"When I was a kid, I had a really shitty childhood, I mean really shit. My parents were really strict, very controlling, my Dad especially. But he wasn’t a nice guy. He was not a nice guy at all."
Luke takes a deep breath before he goes on. "I was a smart kid, a genius everybody called me. And my parents, my Dad, he used that against me. He pushed it, pushed me. Forced me to study and study, all the time. Took me from my regular school and sent me somewhere else. With kids who were supposedly just like me. To study all these highly advanced math programs that I had absolutely no interest in studying. I just wanted to go back to my old school, to my old friends. But they wouldn’t let me. They told me I was staying, that this was where I belonged now." He takes another deep breath, kissing the top of my head. "But I never wanted to be there. I never wanted any of it and I never got to have a normal childhood. Never got to do the things I wanted to do. All I ever wanted was learn to play guitar and hang out with my friends, play video games and watch TV, just like a normal kid. I just wanted to be normal."
He stops again, running his hand over his face and his head.
"I remember being so excited when I was about sixteen. I won this stupid big math thing that I’d never wanted to be in anyway, and my parents were finally relenting and buying me a guitar. I’d been begging them for ages and they finally caved. I don’t know why, but when they gave it to me, it was a violin and a book of classical music. Said if I was going to insist on playing an instrument, then I was going to learn proper music. I was so pissed off. I mean what sixteen year old kid wants to learn the fucking violin. I couldn’t understand why my parents never listened to me. Never heard what I wanted. I wanted a guitar and they’d promised me that, but then they ignored me and bought me a fucking violin."

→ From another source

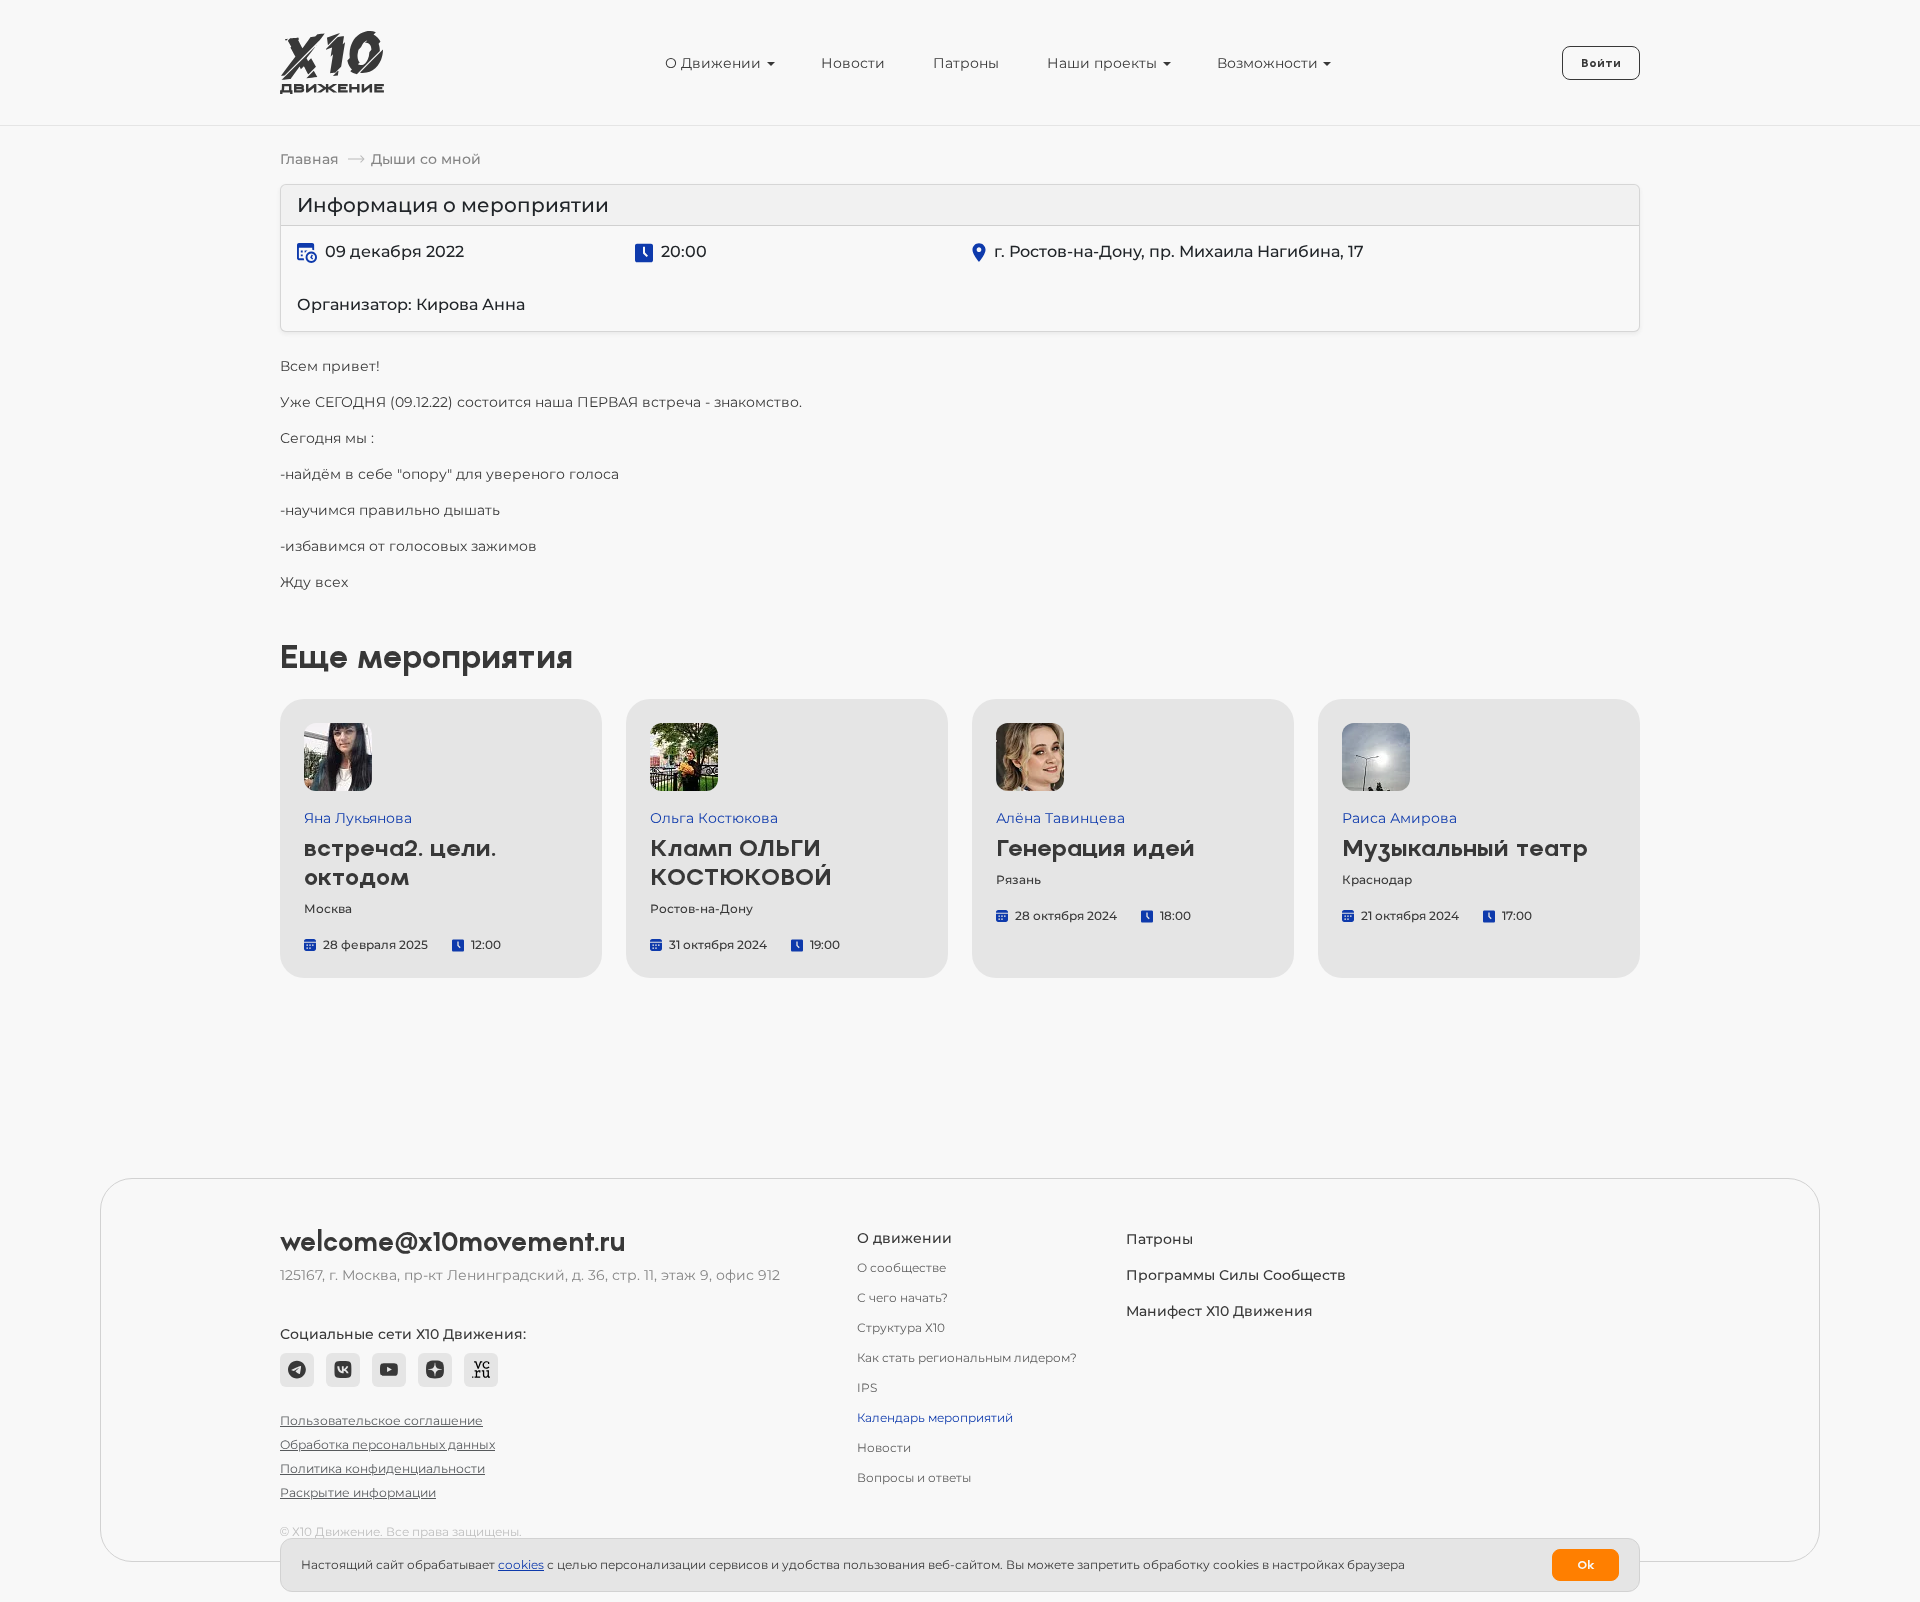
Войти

He’s not smiling now and I can see the frustration and anger he still feels.
"Then by the time I was eighteen, they’d made the decision about where I was going to college and what I was going to study. They never once asked me what I wanted. Not once. They just sent off the application, paid whatever fee was due and that was it, decision made and they’d never asked me a damn thing."
I watch as Luke closes his eyes. The lingering frustration is all over his face and I can’t help but wonder if he’s ever told anyone else this story.
"Eventually I lost it. I just couldn’t stand it and completely flipped out, had enough. I didn’t want to do any of it anymore. I didn’t want my parents telling me what I was thinking or what I wanted. Knew they had no right to tell me how I should be living my own life. I was sick of never being allowed to make my own decisions about anything. Sick of never being allowed to just be me, the person I wanted to be. So after a year, I dropped out of school and I left LA. I just left and ran, eventually wound up in Boston. Not long after I learnt to cook. I shaved off my hair and I got the tattoos. And I started playing my music, finally learning the guitar and playing the music I’d always wanted to play. Along the way, I met Jared and eventually, we started thinking about forming the band."
He stops for a minute. He’s absently stroking my hair and I want to tell him he can keep going, that I’m listening to him. I run my fingers along his arm, but he’s staring across the room, his eyes not focused on anything and I’m not sure he notices.
"My Dad was so pissed when he found out," he continues quietly. "He tracked me down and came all the way to Boston. Came all the way out here to yell and threaten me. Threatened me with everything; money, my inheritance, disownment. He didn’t realise the only thing I’d ever wanted was choice, freedom, to be able to make my own decisions. But no amount of yelling at him got that message through and he couldn’t change my mind either. In the end, he figured knocking some sense in to me was the only other option."
"What?" I ask, shocked.
He looks down at me and smiles sadly. "Yeah, nothing like a punch in the face from your old man to finally get your brain in gear."
"Oh shit Luke, I’m so sorry," I whisper. I can’t imagine what it would be like to have a family out there somewhere. A family who would do something like that. I wonder if they’ve ever even heard Luke play, if they even realise how fantastic he is.
He looks down at me, gently tucks my hair behind my ear as he says, "It’s okay Ash, it was a long time ago now. And yeah, at first it was rebellion on my part, the whole school and tattoos thing, shaving my hair off even. I mean I wanted to change everything about me; who I was, how I looked. I didn’t want to be his son anymore, didn’t want to be the person he’d created, didn’t want to see that person looking back at me in the mirror every day. I just didn’t want to be me anymore, you know?"